Missing data is classified into three types

**MCAR:**stands for Missing Completely at Random. This means that the data is missing due to something unrelated to the data and there is**no systematic reason**for the missing data. In other words, there is an equal probability that data is missing for all cases. This is often due to some instrumentation like a broken instrument or process issue where some of the data is randomly missing.**MAR:**stands for Missing at Random and this is the opposite case where there**is some systematic relationship**between data and the probability of missing data.**MNAR**stands for Missing Not at Random and this usually means there is a relationship between a value in the dataset and the missing values.

Understanding why data is missing help with choosing the best imputing method to fill or drop the values in your dataset.

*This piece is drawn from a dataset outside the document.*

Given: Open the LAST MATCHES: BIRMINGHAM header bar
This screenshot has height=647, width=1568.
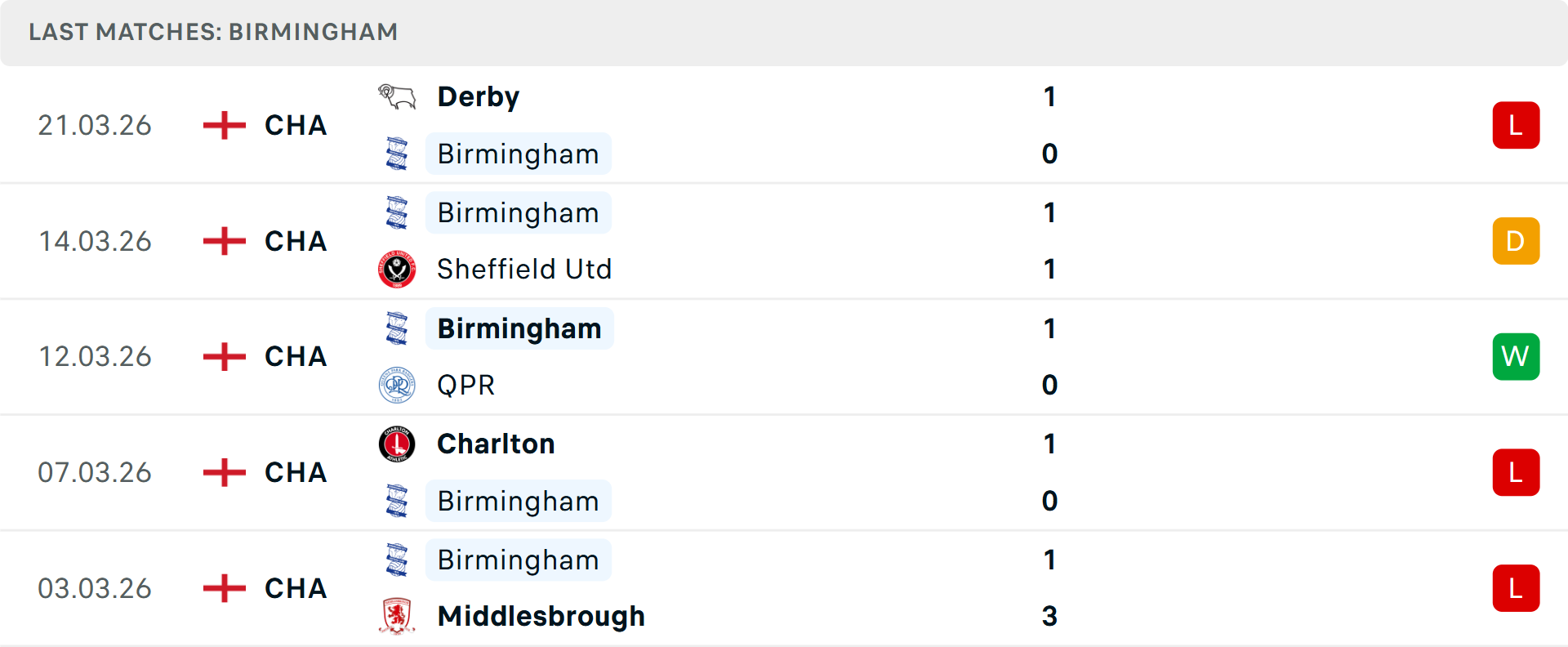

## Ways for Data Imputation:

How do you tackle missing data in datasets

**Just Ignore them**: one of the easiest ways, do nothing and let the algorithm decide, few algorithms have option to ignore missing values as well (ie. LightGBM —*use_missing=false*). Some algorithms can factor in the missing values and learn the best imputation values for the missing data based on the training loss reduction (ie. XGBoost). However, other algorithms will go crazy and throw an error complaining about the missing values (ie. Scikit learn — LinearRegression). In such cases, we have to handle the missing data and clean it before feeding it to the algorithm.**Filling with Zero/any constant:**it works best with categorical data by replacing missing data with zero or the most frequent value of that column. It might introduce bias in dataset and also doesn’t factor the correlation between features.**Filling with mean/median values:**one of the statistical ways, calculating the mean/median of the non missing values of the column and fill the missing values of the column. It is easy, fast and works well with small numerical datasets but works poor for categorical features.**Using K-NN Algorithm**: K-nearest neighbours uses ‘feature similarity’ to predict the values of any new data points. This means that the new point is assigned a value based on how closely it resembles the points in the training set. This can be very useful in making predictions about the missing values by finding the*k’s*closest neighbours to the observation with missing data and then imputing them based on the non-missing values in the neighbourhood. It can be much more accurate than mean/median or frequent value filling. It is computationally expensive.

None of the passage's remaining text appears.